Healthy interest in balanced outcomes

In most professions being a woman at the top is a rare occurrence, but it seems medicine is different.

For two years until mid-2009, Rosanna Capolingua was at the height of her career, taking on the presidency of the Australian Medical Association and doing it with a great deal more profile than most of her predecessors.

Yet, despite almost daily media coverage, Dr Capolingua still had to muscle herself onto a very crowded stage occupied by other famous Western Australian female medical professionals, Fiona Stanley and Fiona Wood, who have both held the title of Australian of the Year this decade.

The former AMA president agrees that medicine appears to have been a more female-friendly career path than other professions.

Dr Capolingua speculates that the reason for this may be the high level of professional ethics required as well as the structure of the sector.

“There is a lot of variety and hopefully a lot of flexibility,” she said.

Dr Capolingua has had an extraordinary career by anyone’s standards, maintaining a role as a general practitioner throughout a decade of key roles in state and federal versions of the doctors’ industry body.

She claims that discrimination has never been a concern to her.

“I have never let issues of discrimination about being female or Western Australian worry me,” she said.

“If you get on with the job people will respect you, it is about your performance.”

However, Dr Capolingua acknowledges, at least from a geographic point of view, that to be the equal of someone based in Sydney or Melbourne, a leader based in Perth has to work much harder.

“The media was not ringing them at 4 o’clock in the morning.”

She said overcoming this issue was about organisation and planning.

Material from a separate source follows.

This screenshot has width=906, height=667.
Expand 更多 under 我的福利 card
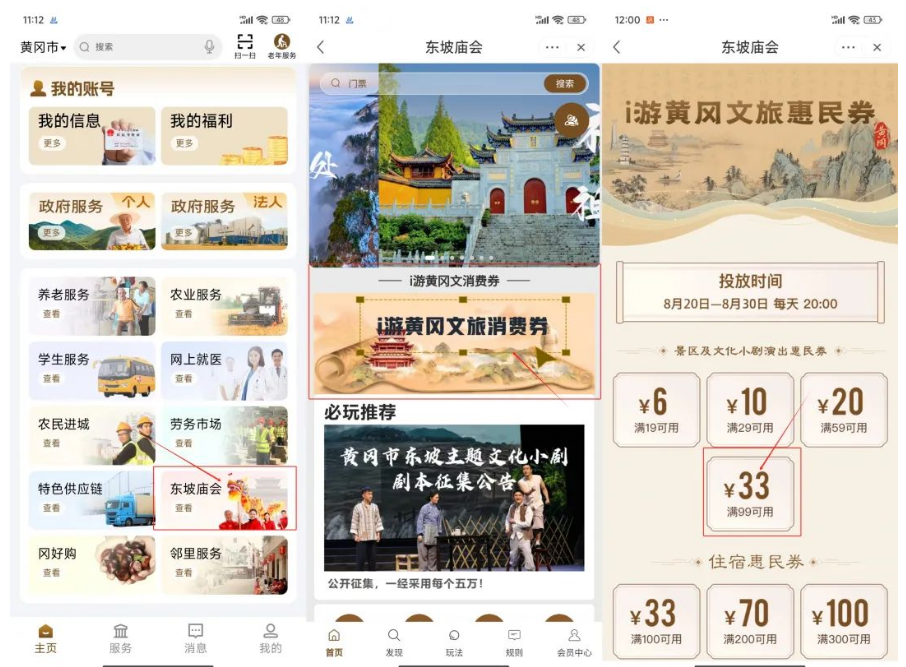coord(184,143)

Clearly those skills helped her raise a family in parallel with her career. Her children have started to leave home, but she is proud that she was able to drop off and pick up her kids during the first phase of their schooling and make her career fit around those hours.

“You have to be able to live with yourself,” Dr Capolingua said.

In addition, she relied on regular exercise and found she was good at finding moments of peace.

“You have to find space in your head,” she said.

“You can stand out in the sun or take time in a coffee shop, you have to allow yourself space, you have to be responsive to what your body and mind are telling you.”

Dr Capolingua admits she thoroughly enjoyed the high-profile role the AMA presidency attained during her reign, a period when she virtually became a household name.

She said that was quite deliberate in an effort to ensure the credibility of the AMA.

“You put a lot of effort in and you engage and make yourself available. If you are across the issues people will turn to you for comment on a broad range of subjects relating to health.”

The GP said she was driven by a burning curiosity and passion for justice. The AMA role was about achieving the best outcomes for doctors and patients on a fair and equitable manner. And Dr Capolingua believes her achievement in the role was representing both the profession and its patients, not a select portion of them.

However, they were busy times and she is enjoying a slightly slower pace.

Life after the presidency is not just more hours in the surgery but also a growing number of corporate roles.

She is on the council of specialist insurer MDA National and has an executive role as director of general practice liaison at St John of God Hospital in Subiaco. The high-profile doctor recently stepped down from the board of Mercycare and has recently been appointed as chair of the Healthway board, taking over from hockey gold medallist Jenn Morris.